Begin at the line below that holds "Expand the plot summary 더보기 link" and end at the line that holds "This screenshot has width=637, height=525.", transcribing each line exactly and skipping any picture.

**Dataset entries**
=== Begin Enclosure ===

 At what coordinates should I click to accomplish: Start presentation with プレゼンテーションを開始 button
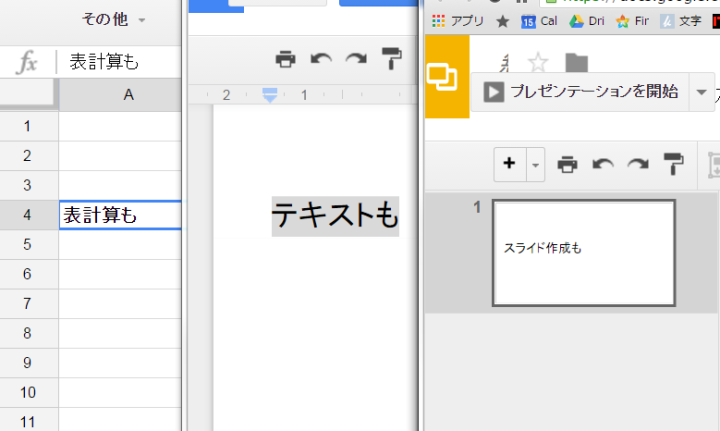tap(581, 92)
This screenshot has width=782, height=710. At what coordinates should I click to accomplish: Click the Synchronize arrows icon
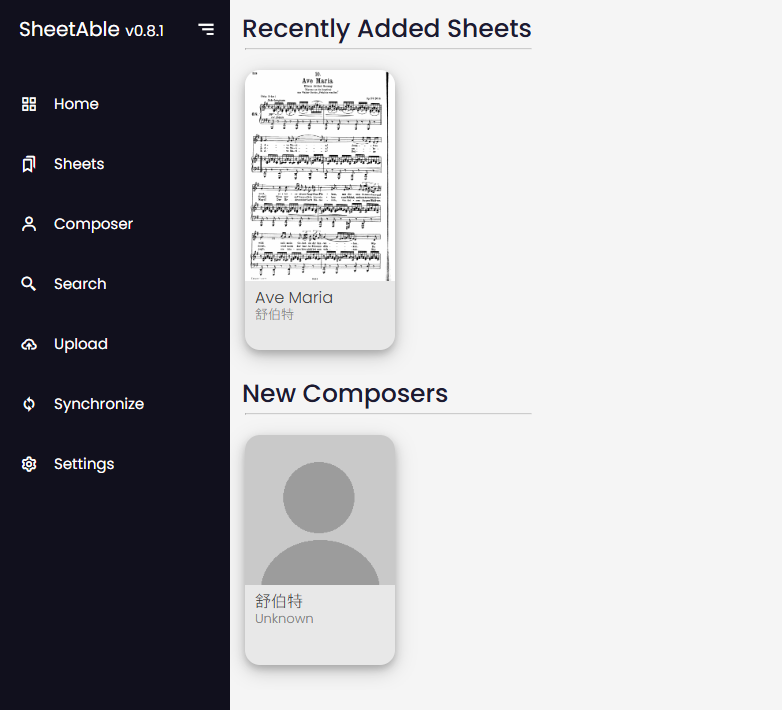click(29, 404)
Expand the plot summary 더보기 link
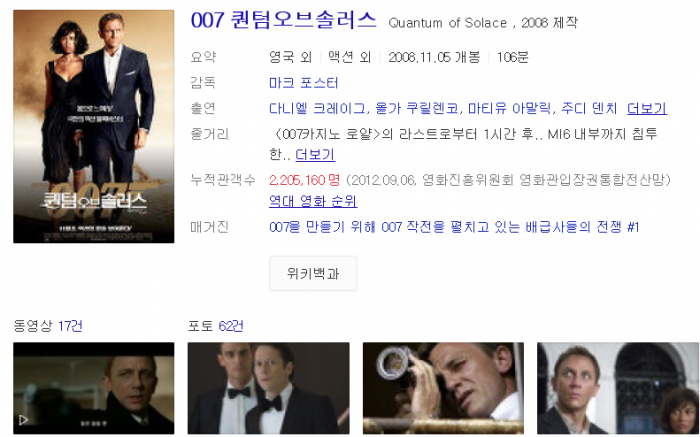The image size is (700, 437). point(315,155)
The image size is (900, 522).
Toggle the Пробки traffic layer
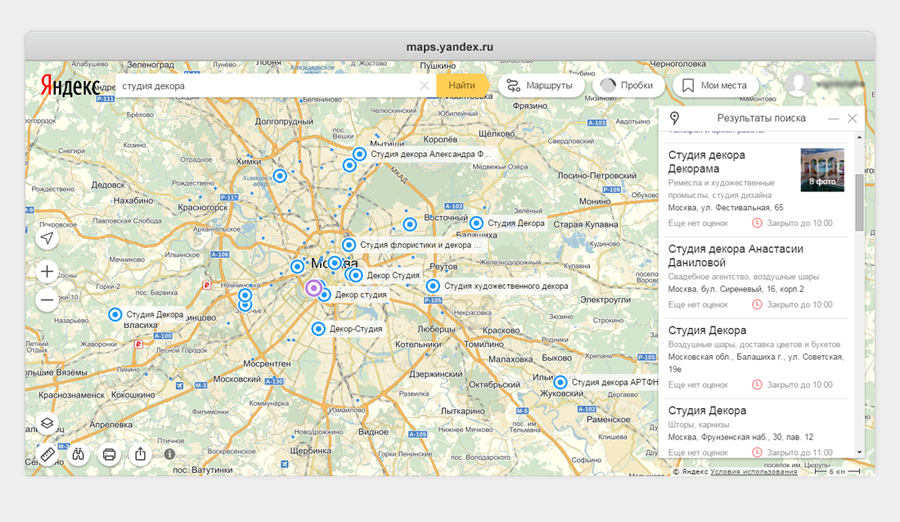[x=626, y=86]
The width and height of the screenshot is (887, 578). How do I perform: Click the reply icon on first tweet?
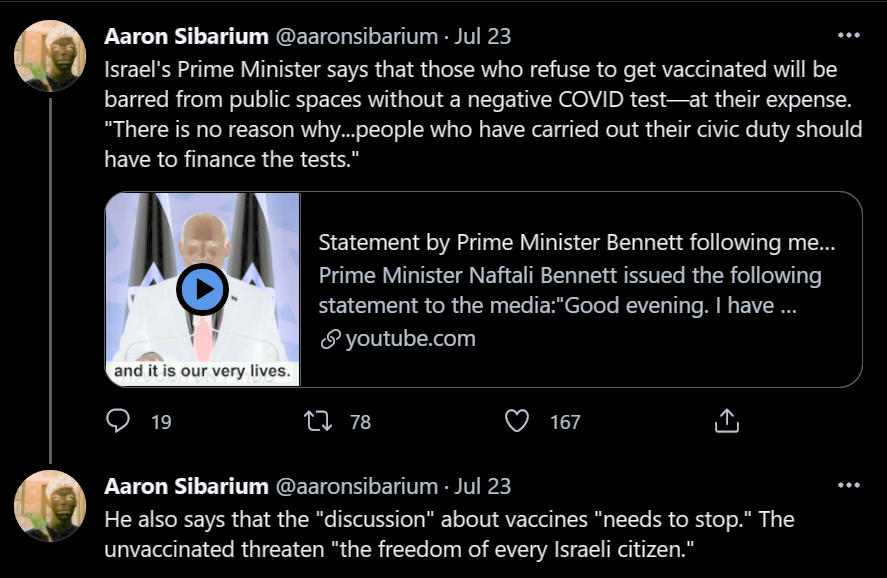pyautogui.click(x=118, y=422)
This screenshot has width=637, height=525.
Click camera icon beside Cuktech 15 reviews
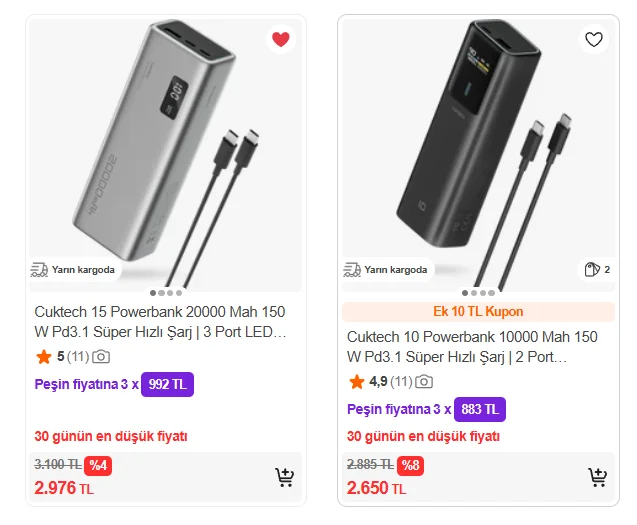pyautogui.click(x=101, y=357)
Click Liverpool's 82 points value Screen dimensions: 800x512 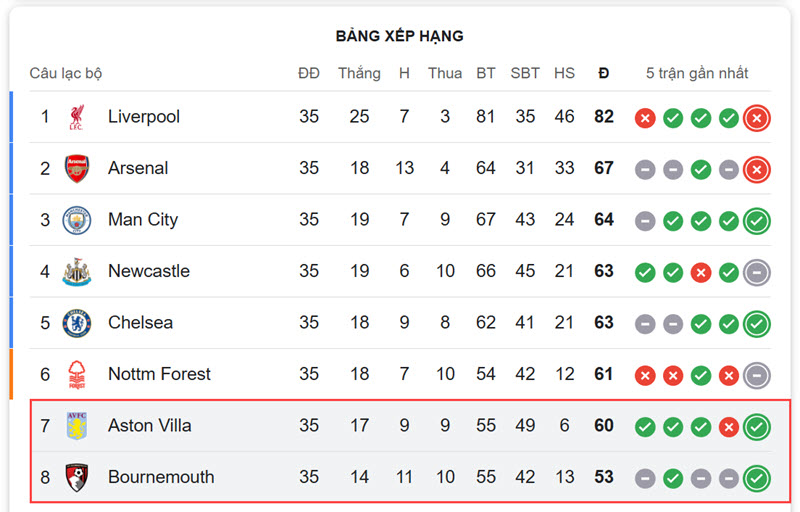604,117
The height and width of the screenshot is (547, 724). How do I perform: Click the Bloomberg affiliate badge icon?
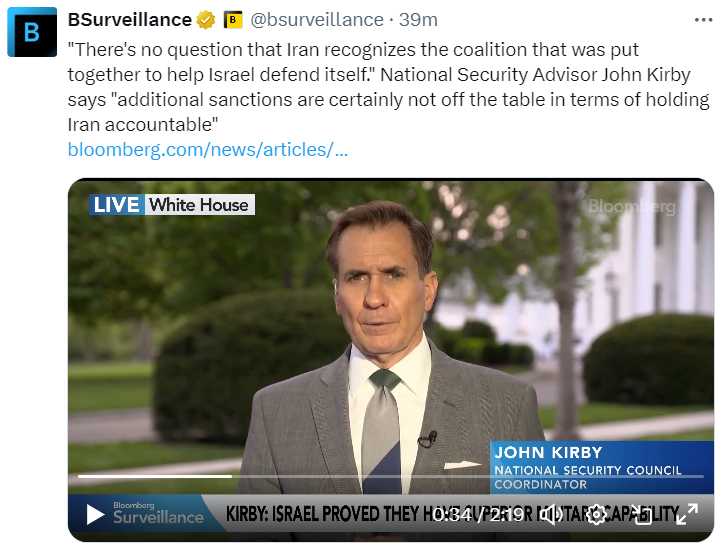tap(233, 20)
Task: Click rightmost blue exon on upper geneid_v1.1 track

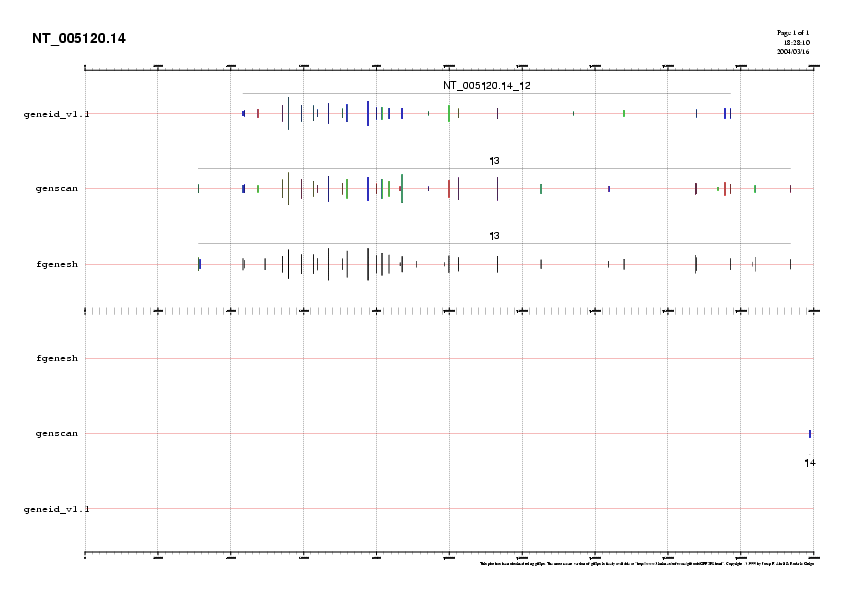Action: tap(730, 113)
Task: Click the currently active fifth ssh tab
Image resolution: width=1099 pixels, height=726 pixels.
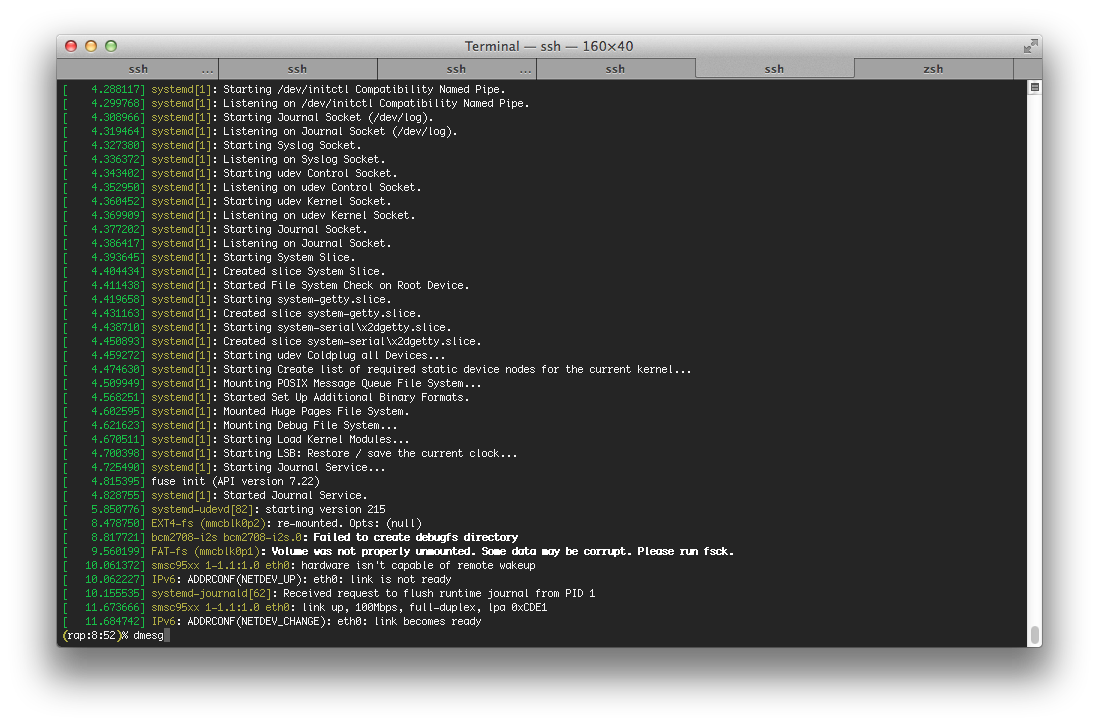Action: pos(774,69)
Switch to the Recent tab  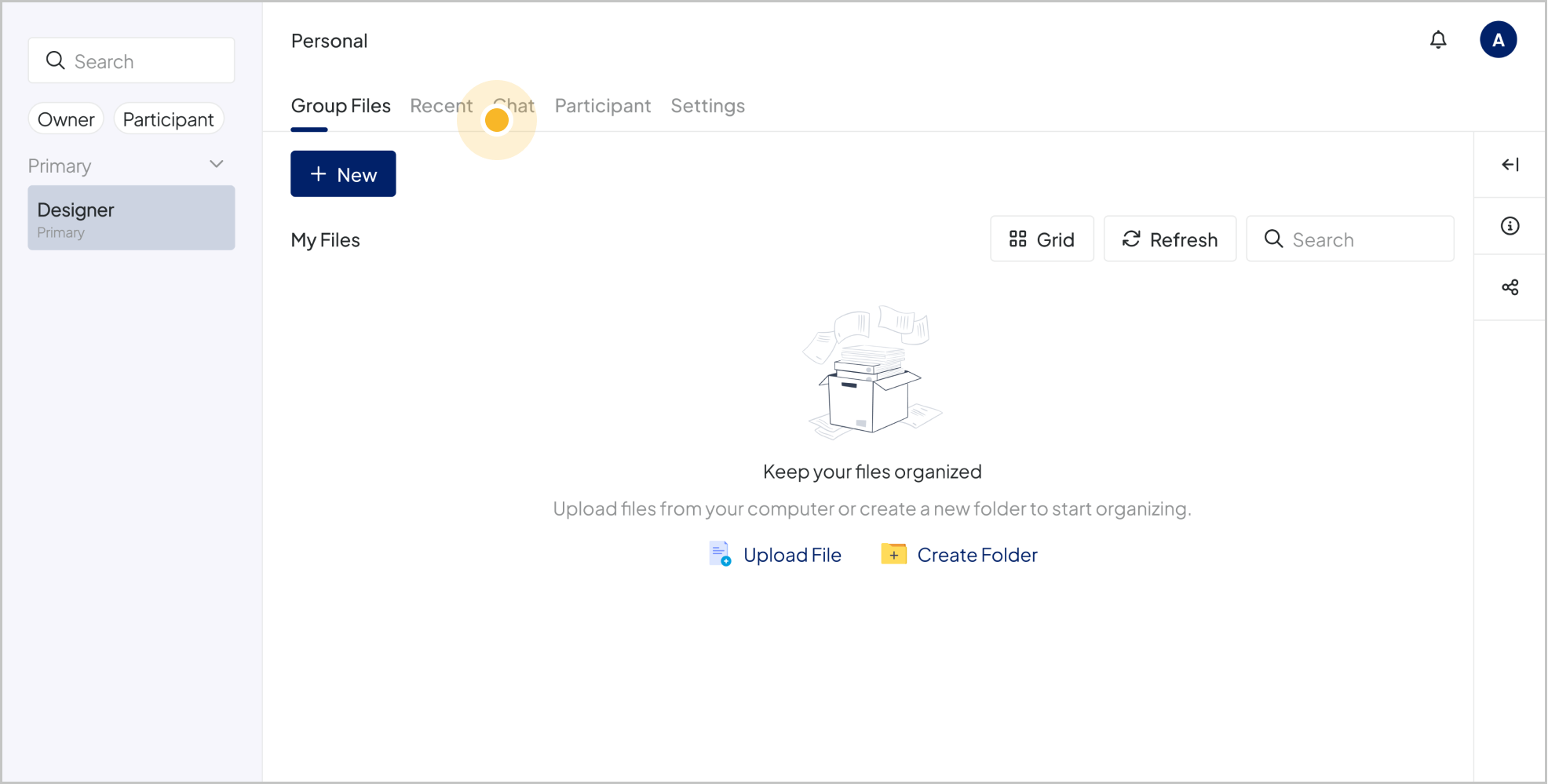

=== End Enclosure ===

**Written answer**
Expand the plot summary 더보기 link
The image size is (700, 437). point(315,155)
The image size is (900, 522).
Toggle the Пробки traffic layer
[x=626, y=86]
The width and height of the screenshot is (887, 578). How do I perform: Click the reply icon on first tweet?
pyautogui.click(x=118, y=422)
This screenshot has width=637, height=525.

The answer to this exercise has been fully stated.